The thing was back in the late 70’s and early 80’s it was possible to “know the entire market” in terms of hardware and IO and I kind of did, which got awkward because a number of journalists got my phone number and they asked me for advice… Two who were not a bother were Guy Kewney (RIP) and Neil Gaiman who was doing his “I’ll write for anyone on any subject stint” as a journyman journalist. I would bumb into the them from time to time at computer shows (I was at them every other week in those days) usually at a bar and we’d chat a bit over a pint. I was seen by some as a bridge from “adults to the kids” being in my 20’s not mid teens and employed… Also quite a few on both sides knew “I was the one who got away” with a rather embarrassing issue for BT. My sixth sense warned me they were trouble and even though I told Robert Schifreen and Steve Gold (RIP) to steer well clear of BT they did not and ended up getting convicted of Fraud as there was no computer misuse legislation back then… I’ve since found out that Apparrntly Maggie Thatcher wanted my blood if not other body parts. Basically the Government was preparing BT for being sold off and my little bit of “reporting” apparently stuffed a massive great spoke in the wheel… So Maggie wanted somebodies hide to nail on the wall, she did not get mine but she did for a short while get Robert and Steve’s hides till the House of Lords told the Government to go form some proper legislation. The sad thing is both Robert and Steve were trying to do the responsible thing and report a grave security fault that BT stupidly were responsible for…

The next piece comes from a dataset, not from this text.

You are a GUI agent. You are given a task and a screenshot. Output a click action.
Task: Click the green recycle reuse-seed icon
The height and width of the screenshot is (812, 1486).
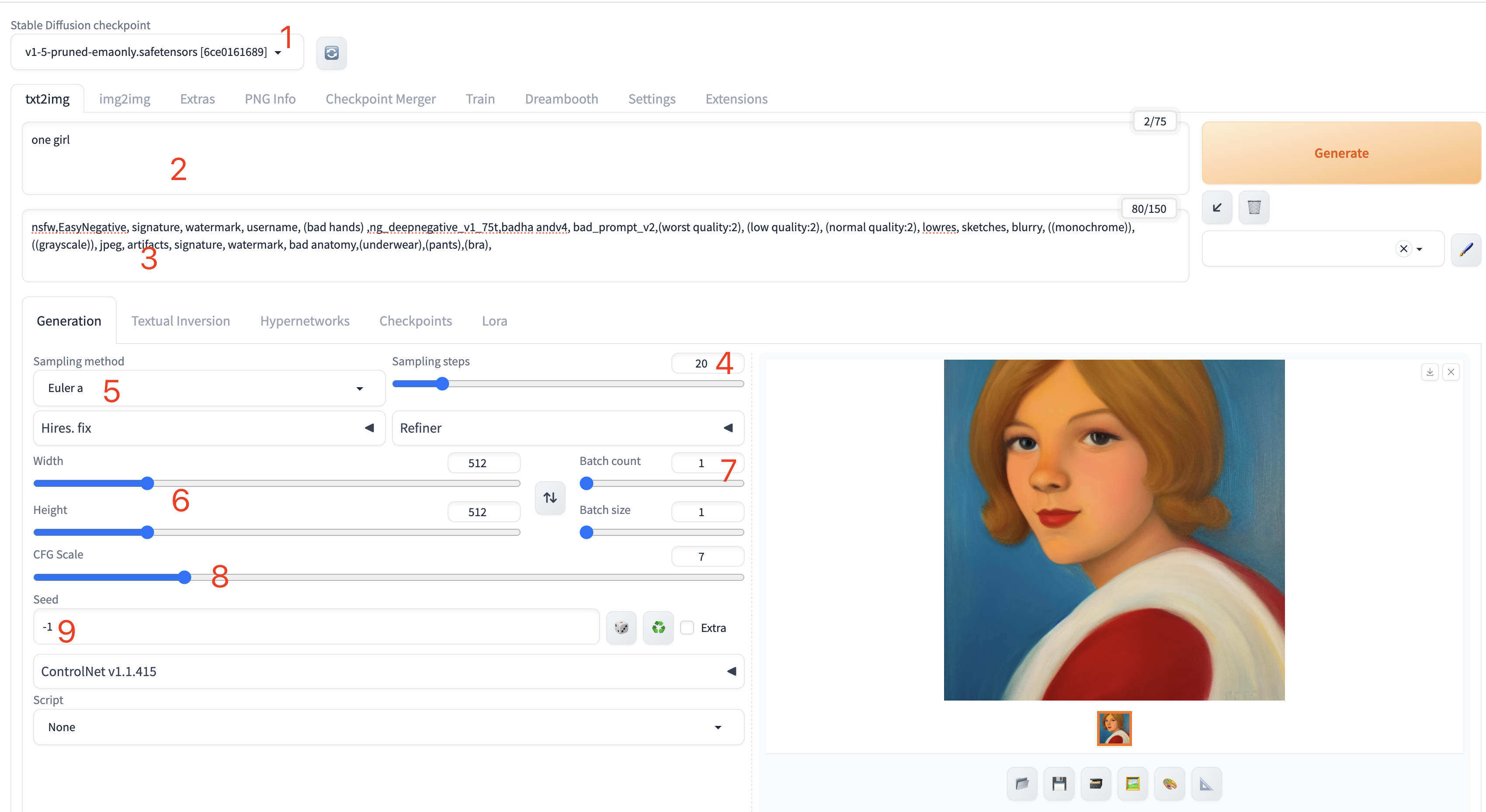coord(658,628)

CarpetCat May 8, 2021 4:09 PM

Clive autobiography when? I think such a tome would give Schneier a run for best seller.

Cassandra May 8, 2021 4:33 PM

@Clive Robinson

I’ll echo CarpetCat and plead for you to write an unexpurgated autobiography. Knowing what I do of you, I expect it will need to be published posthumously, and possibly outside the UK: but please make sure it happens. True stories, as opposed to the official ones, are important.